The early Icelandic settlers apparently farmed a great deal of the island, since Viking Age archaeological sites are found at higher elevations and farther inland than any currently occupied farms. In 1998 Icelandic archaeologist Orri Vésteinsson discovered one such site, Sveigakot, in northern Iceland near Lake My’vatn, at the edge of what today, because of erosion, is a great desert of black sand and rock. Volcanic ash, carbon 14, and artifacts all date this site to the tenth century. Vésteinsson’s team has excavated substantial numbers of cattle, goat, and sheep bones and a generous collection of pig bones (which become very rare after 1000 in both Iceland and Greenland). Excavation also has turned up pieces of flattened birch bark (perhaps roof shingles) and large amounts of wood charcoal and iron smelting slag, all suggestive of forest resources long ago expended.

All in all, the early settlers—who probably anticipated that the climate would remain warm and that the grasses and trees would regrow at a rate comparable to that in Scandinavia—appear to have rapidly consumed what environmental historian William Cronon has called their “natural capital”—soils and vegetation that had built up over millennia. By the time they realized that soils and weather were less forgiving in the new land, severe and often irreversible damage had been done, and similar natural resources were lost to later generations. To compensate, the colonists turned increasingly to the sea.

Scandinavians had always hunted seabirds, seals, and occasionally whales, but preserved fish, especially cod and related species, was their main North Atlantic marine product. They used two principal methods of preservation. Stockfish consisted of fish that were beheaded, gutted, and air-dried at temperatures just around freezing, while for klippfish, the fish were beheaded, split open, and dried, sometimes—if the air was insufficiently cold—with salt.
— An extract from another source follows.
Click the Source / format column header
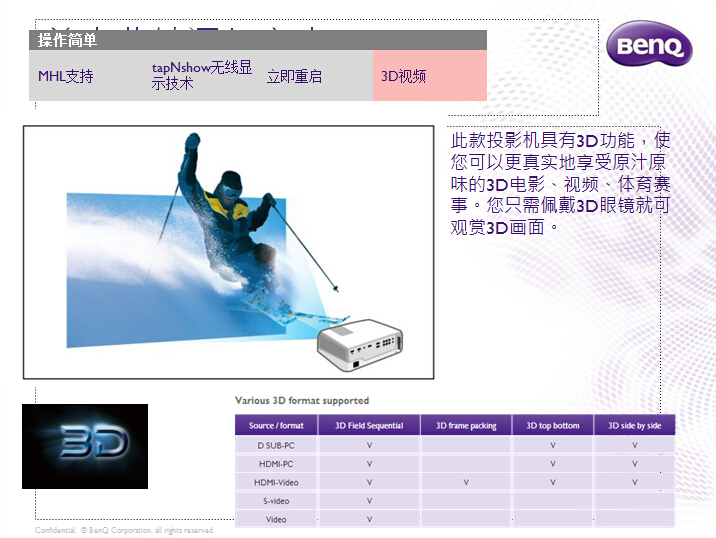276,426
Even before the ninth century, stockfish was produced in substantial amounts in northern Norway, especially around the cod spawning grounds off the Lofoten and Vesterålen Islands. Since the product had a shelf life of more than two years with no refrigeration, it was a resource that could be counted on even when the harvest failed or dairy supplies ran short. During the Viking Age, stockfish was traded to people in the south for barley and to the Saami reindeer herders in the north for furs. It could be taken along on boat voyages as a convenient, nutritious meal and was consumed on land in years when the harvest was poor or the sea uncooperative. In the hands of the Viking chieftains vying for royal authority, stockfish was not only a source of wealth but a means of ensuring status. When exchanged for barley, it permitted the brewing of the beer that made guests and dignitaries happy, secured alliances, and sanctified religious festivals.
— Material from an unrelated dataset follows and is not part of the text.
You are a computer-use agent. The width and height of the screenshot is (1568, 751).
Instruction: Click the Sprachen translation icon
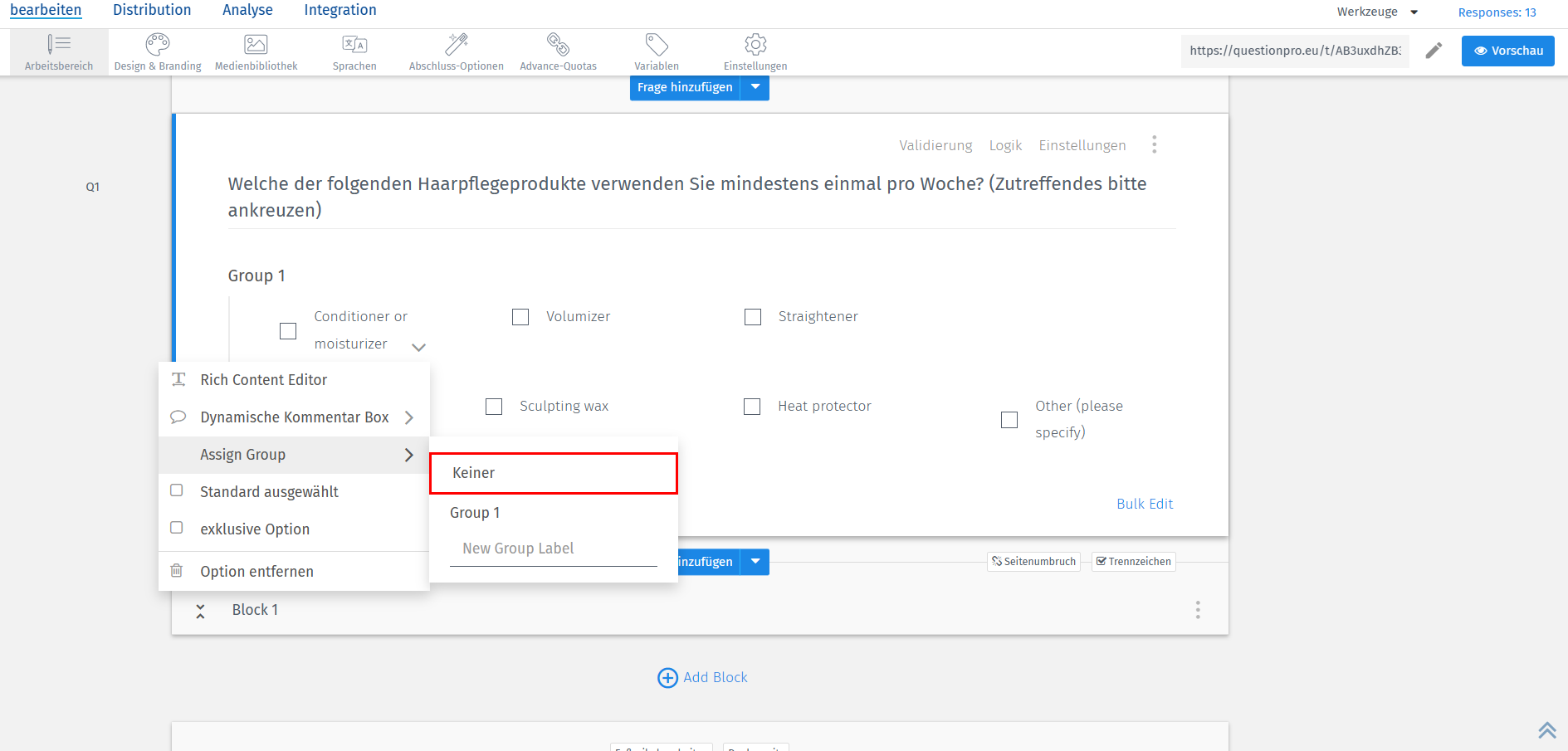(354, 44)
Viking colonization of the North Atlantic may have contributed to the preserved fish trade. Sites in the Orkneys, Shetlands, and northern Scotland are particularly rich in cod and other deep-sea fishes. In Iceland preserved saltwater fish bones have been found on tenth-century inland sites such as Sveigakot. In Greenland, however, the principal marine food sources were seals and seabirds rather than fish, while walrus ivory and hide seem to have served as overseas trade goods.

Most of the year-round and seasonal occupants of these new settlements were desperately poor, caught up in debt passed from one generation to the next.
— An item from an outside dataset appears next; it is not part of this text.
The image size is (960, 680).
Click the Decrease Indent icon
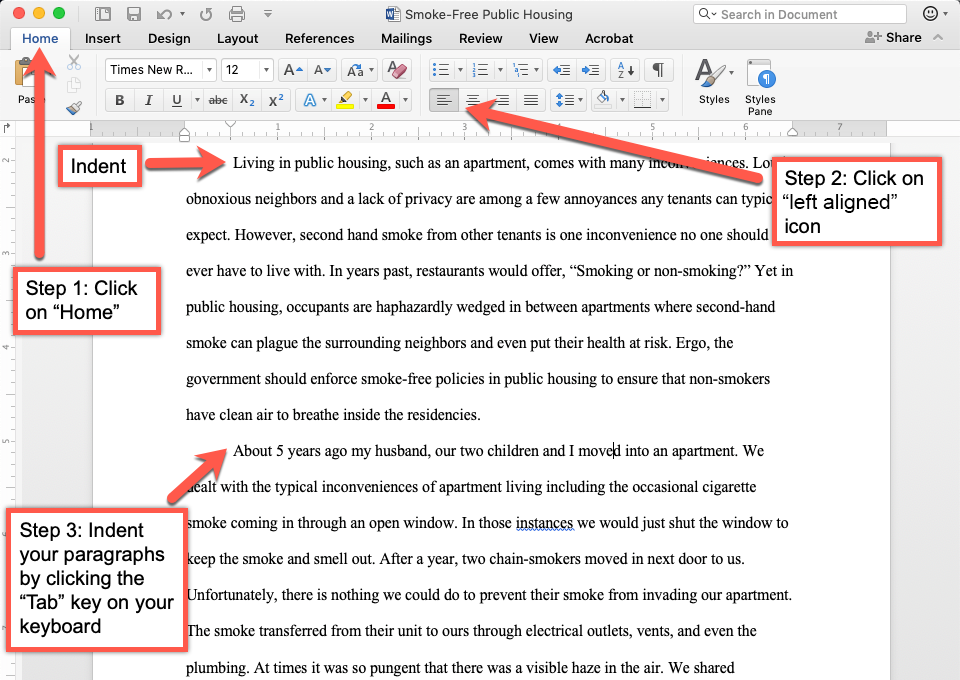(x=562, y=70)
By 1100, at the end of the Viking Age, Norway had been unified under one king and the nation had been Christianized through its contact with Britain. Norwegian fisheries came under the direct control of the state and local bishops, and stockfish became a major source of royal and ecclesiastical revenue. Traded all over Europe, stockfish was no longer a subsistence foodstuff and item of barter, delivered personally by a fisherman to a local strongman, but an internationally exchanged commodity, a product of standardized size, value, and quality that could be bought and sold in distant countinghouses by men who would never see the fishermen or the fish. Archaeologically, this transformation can be discerned in the fish bones found at sites in Norway and Iceland: fewer fish species are represented (because of the concentration on cod fishing), and the estimated lengths for these fish fall mostly in the range suitable for stockfish (overly large fish would start to rot before they were fully preserved, while small fish would end up hard as rocks). Headless fish turn up on inland Norwegian and Icelandic sites dating to the Viking Age, but the numbers of such fish increase during the thirteenth and fourteenth centuries, especially in the new urban settlements that provided commercial markets for all sorts of commodities.

Viking ’Ironing’ Board

Icelanders maintained the dress codes of the homelands. Women "ironed" seams flat and smoothed linen on decorated whale bone “smoothing boards.”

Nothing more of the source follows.